From lows of almost $65 to highs just over $87, crude has been nothing if not volatile, making it tough to figure out which way it will go next.
But how does the performance of crude compare to other energy commodities, such as natural gas, uranium and coal?
Natural Gas
Of the three energy commodities listed above, natural gas turns in the most striking performance—although not necessarily in a good way.
Spot prices at Henry Hub are currently down 64 percent year-to-date. And that's much better than what I would have had to report if I'd written this article a couple of weeks ago:

Natural gas prices had begun to move upward as forecasts of lower-than-normal winter temperatures for the Northeast suggested increased heating demand. But, the end of last week showed that those gains were merely temporary.

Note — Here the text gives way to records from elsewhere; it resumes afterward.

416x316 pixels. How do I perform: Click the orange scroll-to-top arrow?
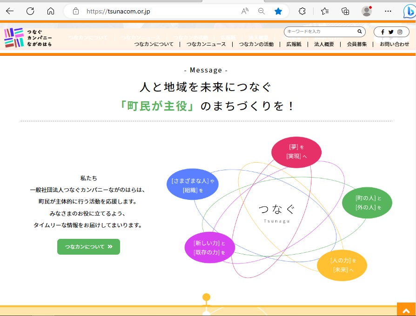pos(407,309)
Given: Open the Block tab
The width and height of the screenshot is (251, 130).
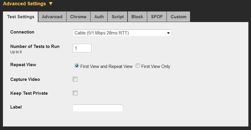Looking at the screenshot, I should click(x=137, y=17).
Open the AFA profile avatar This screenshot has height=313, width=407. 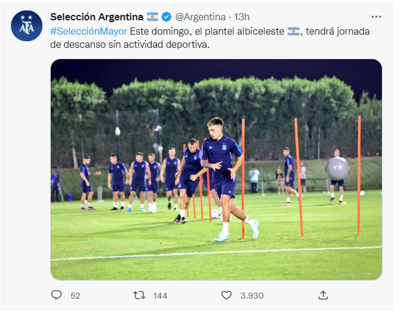26,26
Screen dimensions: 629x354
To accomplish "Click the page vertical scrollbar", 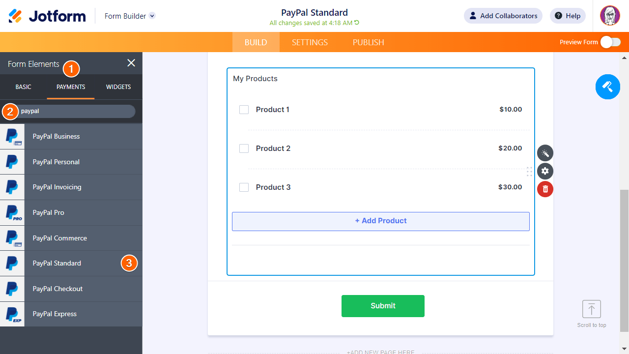I will (624, 261).
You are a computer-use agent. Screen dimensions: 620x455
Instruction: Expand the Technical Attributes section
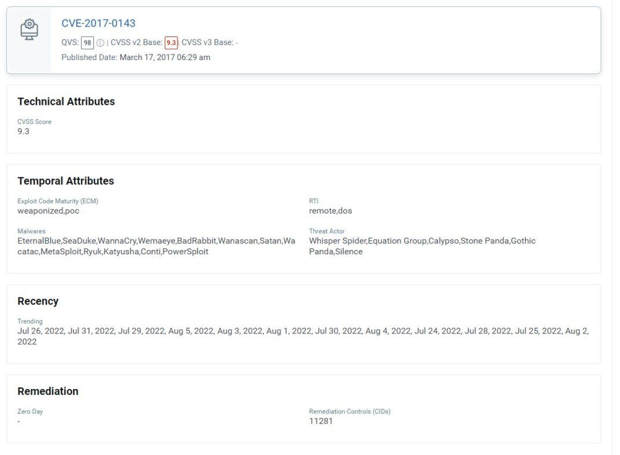coord(65,101)
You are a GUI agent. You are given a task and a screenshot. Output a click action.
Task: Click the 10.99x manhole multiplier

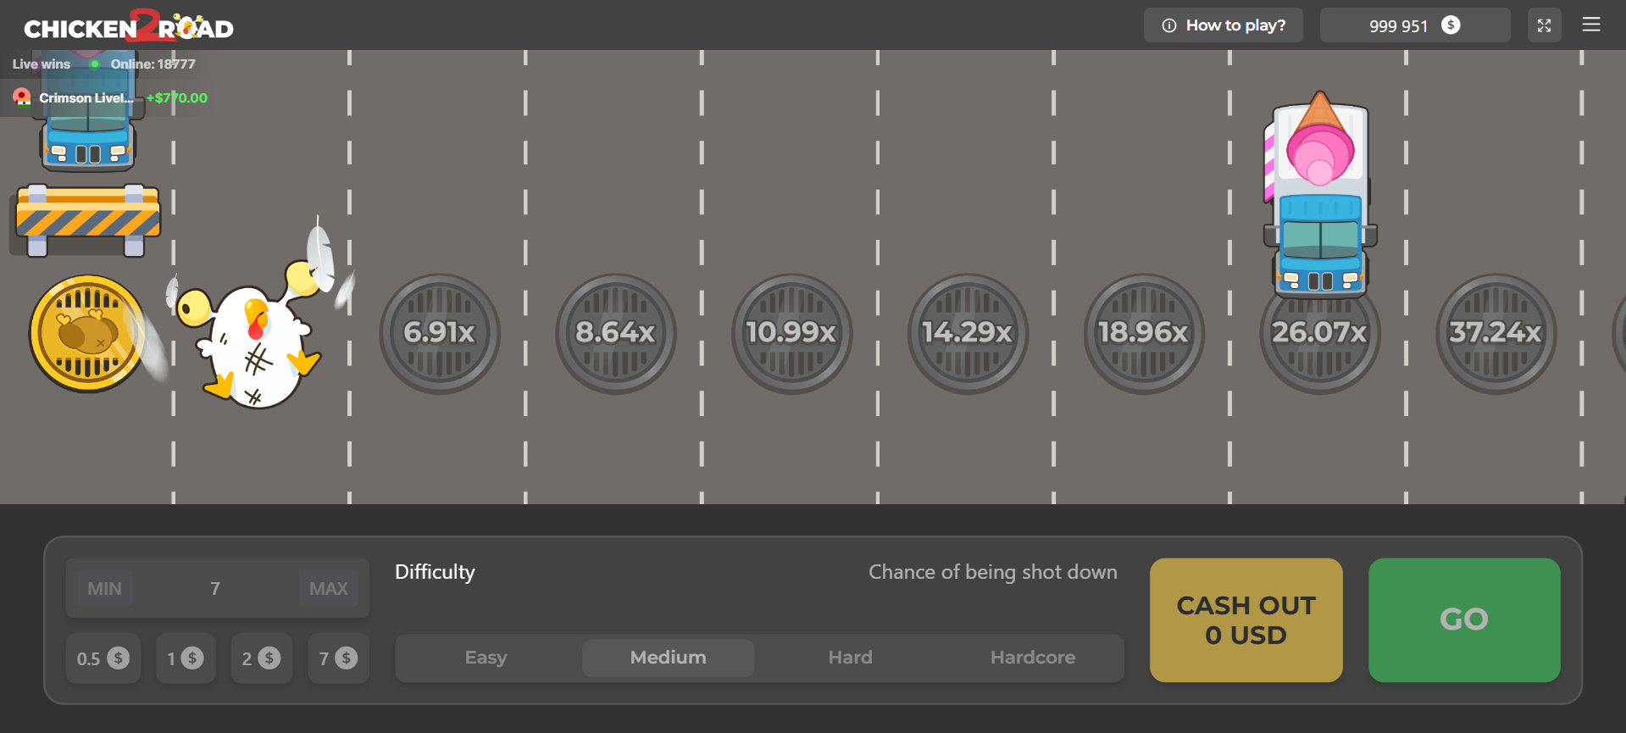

The problem? The U.S. is very well supplied with natural gas. Natural gas inventory levels have consistently grown for months now, and last week was no exception; supply is now around 10 percent over the five-year average - a new record.
The only positive for natural gas investors is that the contango curve has flattened out compared with where we were six months ago:

The front-month roll may remain fairly steep, but the later contracts flirt with slight backwardation before they change back to contango—a radical change from six months ago. Meaning that all in all, the market seems to expect natural gas prices to continue to remain fairly steady throughout winter.